- **EXERCISE INSTRUCTIONS**: Nothing but the lines from the one with "The height and" through the last line of the entries below should appear in the copy, please, and no pictures.

-- AVAILABLE DATA follows --

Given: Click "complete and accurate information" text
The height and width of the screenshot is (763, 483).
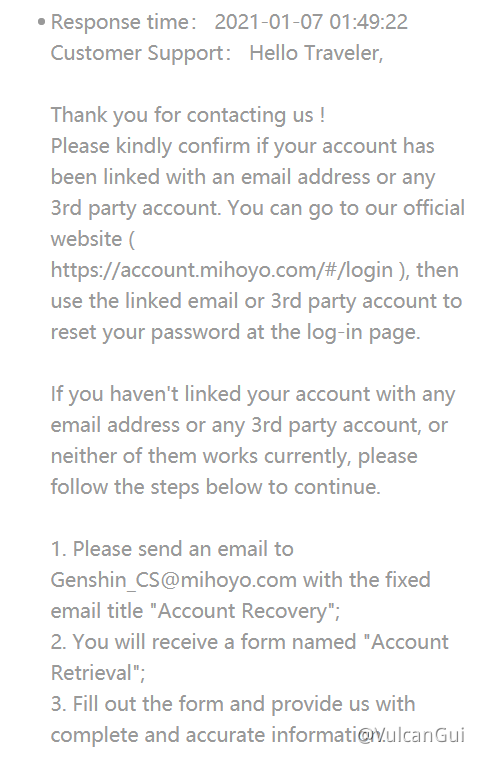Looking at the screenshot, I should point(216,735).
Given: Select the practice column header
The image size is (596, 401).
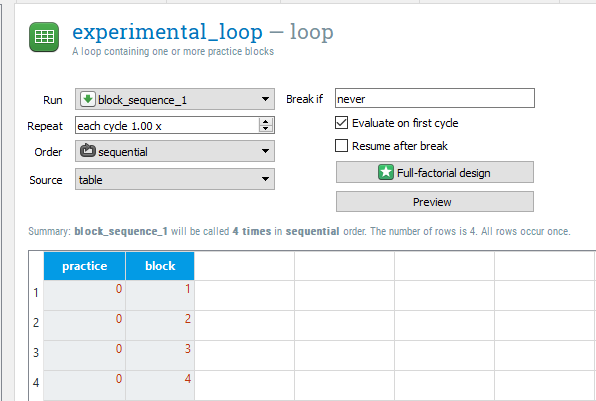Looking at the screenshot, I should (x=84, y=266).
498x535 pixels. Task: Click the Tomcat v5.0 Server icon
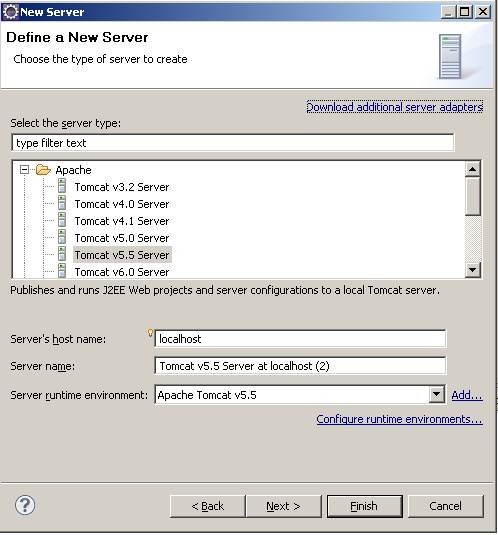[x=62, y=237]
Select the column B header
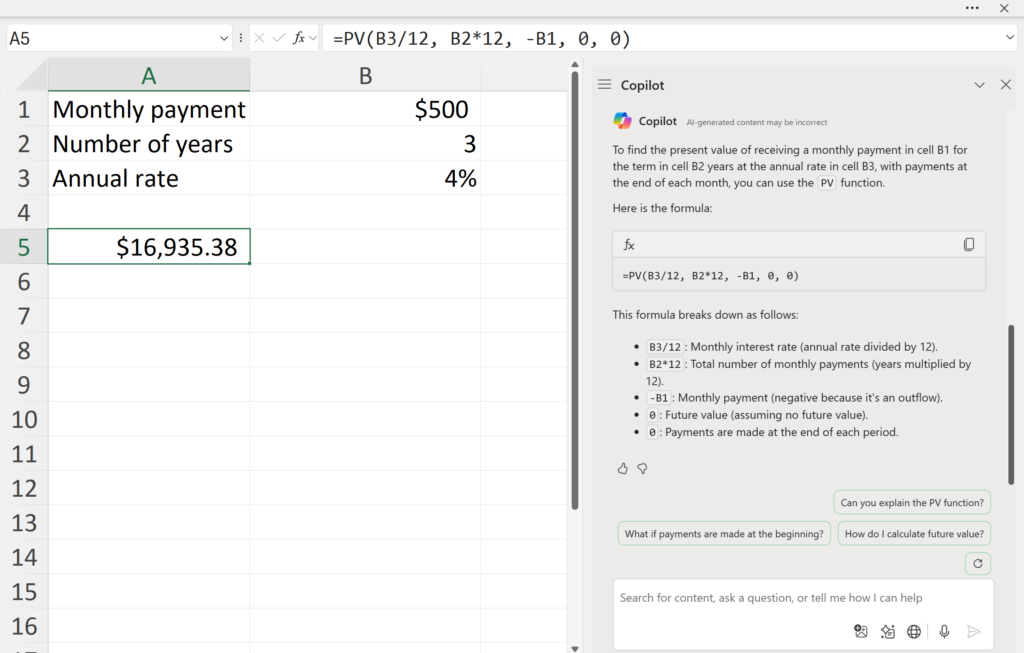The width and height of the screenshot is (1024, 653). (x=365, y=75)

-- AVAILABLE DATA concluded --

- **OUTPUT FOR THIS TASK**:
The height and width of the screenshot is (763, 483).
Looking at the screenshot, I should point(216,735).
Given: Select the practice column header
The image size is (596, 401).
Looking at the screenshot, I should (x=84, y=266).
498x535 pixels. Task: Click the Tomcat v5.0 Server icon
[x=62, y=237]
Select the column B header
The width and height of the screenshot is (1024, 653). (x=365, y=75)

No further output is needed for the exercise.